I’m sitting in a chair that gives me enough room, mostly because it designed for morbidly obese people who cannot fit, comfortably or otherwise in your standard waiting room chair. I am a little sweaty having walked two or three times as much as I need to arrive here, since I was slightly embarrassed to stop and ask anyone for directions through my labored breathing. Even my hand is glistening and smears the words on the form. I take a sip from the water bottle I carried along, so everyone knows I’m trying.

I’m not even entirely sure what I’m here for.

Everyone is smiling and friendly though, as if they know we are fragile.

All the talking that takes place is very low volume; not in a hush hush shameful way, more out of respect for sensitive information. The first thing that happens after I complete a ream of paperwork is getting on the scale. It’s a scale large enough to accommodate a wheelchair, though not intended to.

Two-eight-two. I don’t cry, but I want to. I imagine that my already upsetting weight of two seventy-nine is still accurate if you subtract the sweat, the bracelets and watch I’m wearing to look more put together, and the forgotten shoes they won’t let you take off.

I’m okay.

This will be okay.

I ended up having two appointments that visit; one with nutrition, and one with behavioral.

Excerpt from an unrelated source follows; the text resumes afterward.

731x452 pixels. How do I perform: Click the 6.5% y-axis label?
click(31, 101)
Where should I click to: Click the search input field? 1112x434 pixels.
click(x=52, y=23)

The behavioral appointment is where they crack you open, figure out what your hang  ups are, what is your goal for your weight, your health, your life. What your reasons are for being there, what you hope will happen as a result of this … what steps have you taken? what have you already tried? What aren’t you doing, or allowing to happen because of your weight?

Nothing. I’m cool and fun and cute and being fat isn’t keeping me from anything except being not fat.

Well …..

This appointment, this forty-three minutes is where I realize I was wrong.

“Are you married?”

“Nah, long term relationship, but, pfft, I’m not spending hundreds of dollars to put a fancy dress on this body and roll it down an aisle.”

“Any children?”

“Nope … could you imagine adding a baby to this gut?”

“What do you do for a living?”

“Went to college for psychology, to eventually be a therapist, then changed my mind and got my masters to potentially go to law school but now I’m just helping this lady run her life.”

I answered a few other questions and my answers surprised me.

And then all I could do was question myself.

Why was I still driving a dented car? Why didn’t I actively pursue different job opportunities? Why did I talk about getting a bike or going kayaking but never do it? Why did I stay in one-sided shitty friendships or relationships? Why did I abandon my end goal of being a therapist? Why did I ask my mom / dad / brother / boyfriend eighty-five times how I looked before leaving the house, then accused them of lying? Why did I get mad when I tied my sneakers for the gym and one was tighter than the other so I had a tantrum and just stayed home? I couldn’t ever say before, that’s just the way things were.

I’m always saying that the things that are different for me now, and my improved attitude and outlook are because I lost weight. You can argue that; you can say it’s because I got older or because I realized different things about myself, and that’s true, too.  Either way, I’ll never stop believing that this appointment, this weight loss surgery, and the entire experience was a catalyst for all of it.